We hadn’t taken a trailer because we weren’t going to buy a pig! However, we managed to find transport for her and buy her after the sale.
She is a much deeper bodied pig than our Harmony girls and a few days after arriving she came into season. We had a young British Lop Cornishman boar to put her to but the first service was not successful. The gilt got very stressed and eventually so did the boar!
When she came back on heat three weeks later the boar served her but we were disappointed when he seemed to think she was on heat again three weeks later. We were left wondering if it was “him” or “her”? I thought it best put her to my other boar, he never misses. He wasn’t interested and she certainly didn’t like him and the result was a huge gash up the side of the gilt.

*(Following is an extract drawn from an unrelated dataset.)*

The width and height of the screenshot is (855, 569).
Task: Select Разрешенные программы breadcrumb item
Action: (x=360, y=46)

We put her in a box on her own, cleaned her up and then it was a case of waiting. She didn’t seem to change much and we still didn’t know if the boar worked. After Christmas I thought she had changed a bit but couldn’t be sure it wasn’t wishful thinking on my part. Then we used the boar on a Berkshire and she didn’t come back on heat so we were more hopeful.

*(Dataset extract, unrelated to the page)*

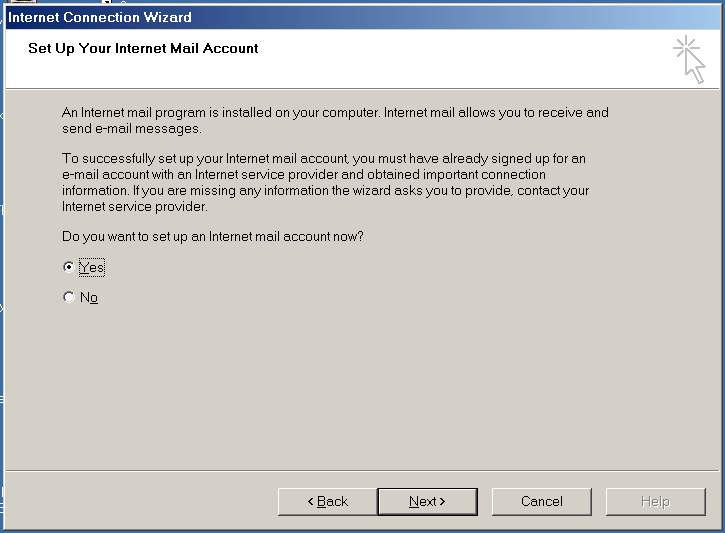
Task: Click the "No" option label text
Action: coord(89,298)
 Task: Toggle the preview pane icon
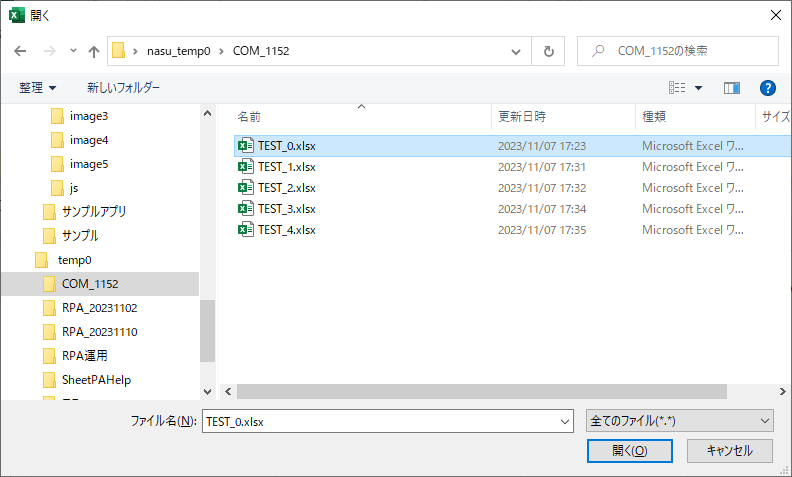click(x=732, y=88)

As January progressed she began to fill out and bag up and then on the 20th of February she gave birth to a litter of seven. She has been a really good Mum but then we find all our British Lops to be good. We already have an order for a gilt!
Mark and Isaac have been busy sorting out poultry. Penning up breeding groups. Many of the hens and ducks have been laying despite the cold weather. The first ten days of eggs from the breeding pens will be eaten, as they may not be pure then they will be put aside for the incubator.
The geese have been spending most of the day at the pond. This is the first year they have really bothered with it. The gander has been treading the geese so we should see goose eggs soon.
Last year Isaac and his cousin found a baby Mallard in a storm drain they rescued her and she went in with some day old ducklings we had hatched. A couple of weeks ago she disappeared so we hope she left with the Mallards that landed in our front field. She was the only duck we had that could fly, the runners “run” down to the pond where as she would fly and get there before them.
There is still a frost most nights and everywhere is very dry but the days are sunny. I wonder whether March “coming in like a lamb” will see it go “out as lion!”